Vi lascio, infine, alle parole di Albert Einstein:
“Non pretendiamo che le cose cambino, se continuiamo a fare le stesse cose.
La crisi può essere una grande benedizione per le persone e le nazioni, perché la crisi porta progressi. La creatività nasce dall’angoscia come il giorno nasce dalla notte oscura. E’ nella crisi che sorge l’inventiva, le scoperte e le grandi strategie. Chi supera la crisi supera sé stesso senza essere superato. Chi attribuisce alla crisi i suoi fallimenti e disagi, inibisce il proprio talento e dà più valore ai problemi che alle soluzioni.

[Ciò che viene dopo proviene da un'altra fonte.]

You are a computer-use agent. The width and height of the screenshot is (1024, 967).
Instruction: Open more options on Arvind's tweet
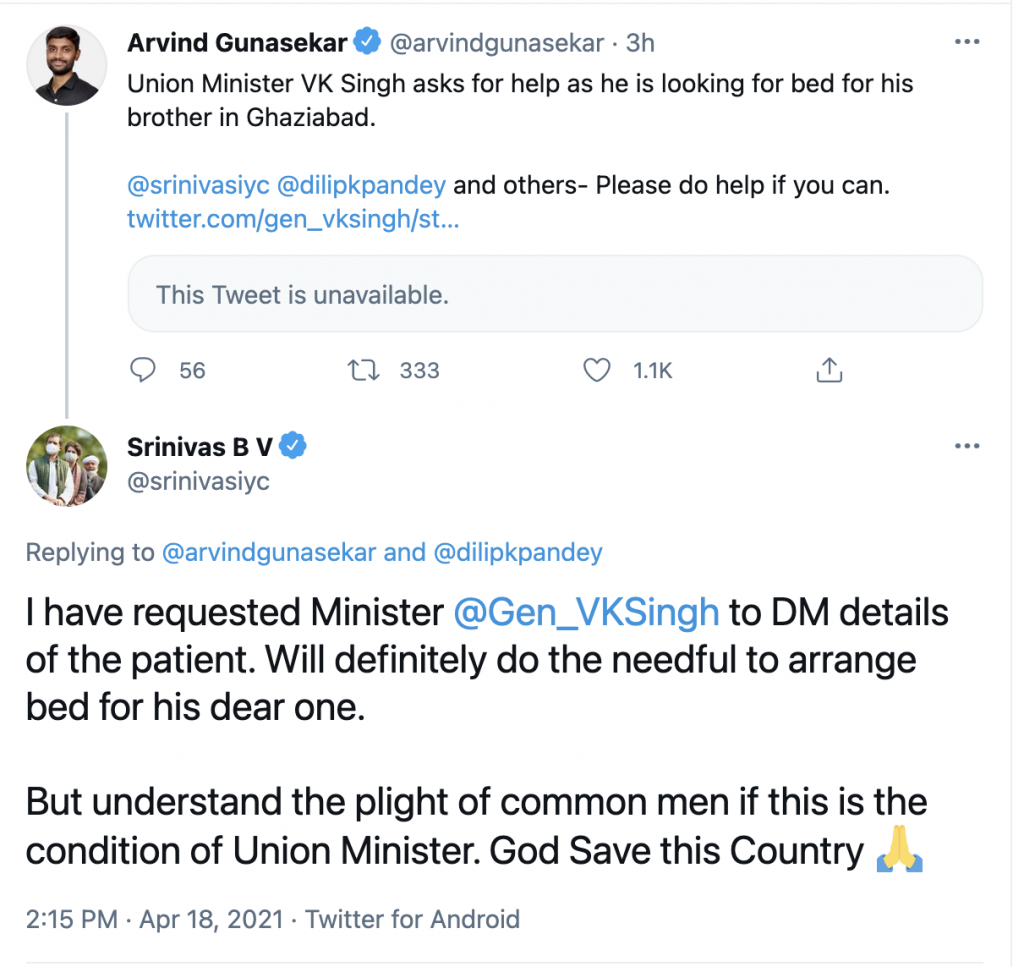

La vera crisi è l’incompetenza. Il più grande inconveniente delle persone e delle nazioni è la pigrizia nel cercare soluzioni e vie di uscita ai propri problemi. Senza crisi non ci sono sfide, senza sfide la vita è una routine, una lenta agonia. Senza crisi non c’è merito. E’ nella crisi che emerge il meglio di ognuno, perché senza crisi tutti i venti sono solo lievi brezze. Parlare di crisi significa incrementarla, e tacere nella crisi è esaltare il conformismo. Invece, lavoriamo duro. L’unico pericolo della crisi è la tragedia che può conseguire al non voler lottare per superarla.”